Re: High message rate research

Posted by Sean Bastille <se...@gmail.com>.

I guess my first message was too long, but that's alright, I ended up
getting the answers I needed.  I figured I should let you guys in on the
results of my testing.

The summary of my initial write up is that my main requirement is message
throughput per host, so that is what my testing has been focused.  The
bottom line is that I was able to sent 4500 messages/sec between two hosts
using 3 producer processes and 2 consumer processes each using embedded
brokers.  That is the highest sustained throughput I was able to achieve,
and while it was successful, the 2 consumers were consuming ~80% of the CPU
on the host (2 2.4G Xeons with HT enabled) leaving little available for my
processing of the messages.  Interestingly enough, the 3 producers were
consuming ~60% of the CPU on the other host.

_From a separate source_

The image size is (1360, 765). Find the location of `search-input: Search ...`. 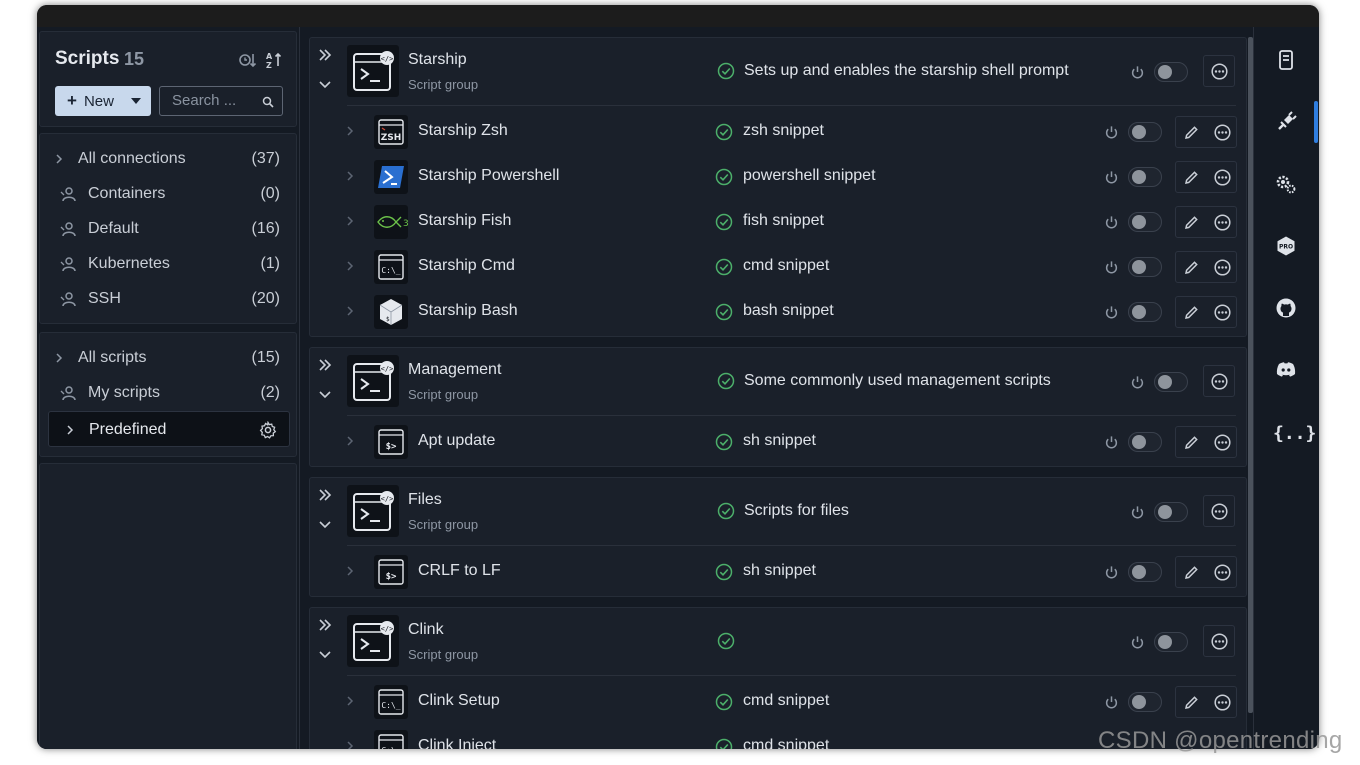

search-input: Search ... is located at coordinates (221, 101).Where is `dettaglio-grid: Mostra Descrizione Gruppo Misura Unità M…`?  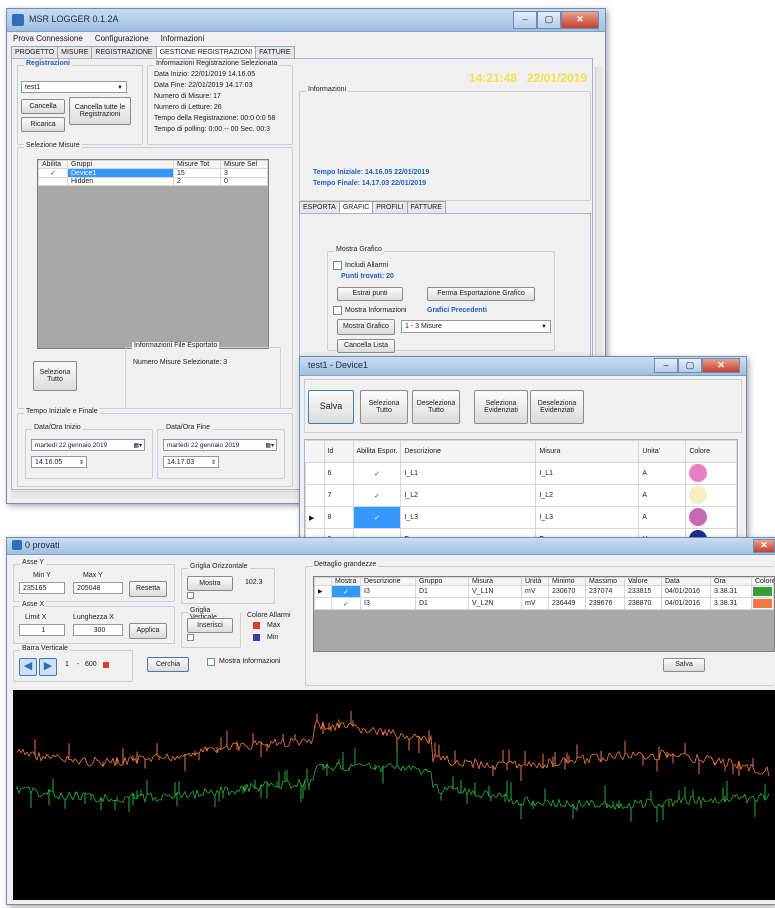
dettaglio-grid: Mostra Descrizione Gruppo Misura Unità M… is located at coordinates (544, 614).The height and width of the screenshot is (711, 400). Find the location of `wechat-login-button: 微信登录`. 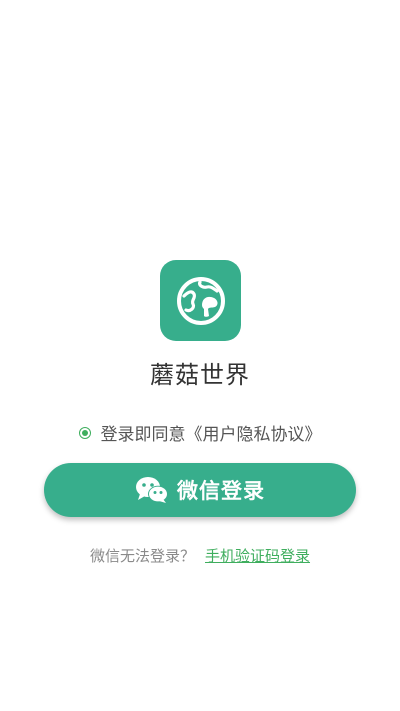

As a sanity check, I compared a standalone broker to embedded brokers in a
1:1 configuration.  The standalone maxed out around 1800/sec, and the
embedded brokers sustained 2500/sec, so this looks like it might be a more
capable configuration.

Unfortunately, none of this works for our requirements.  To handle our
current load on existing hardware we need to support at least 8000/sec, and
to allow for future growth, I'd really want 15-20k.

-Sean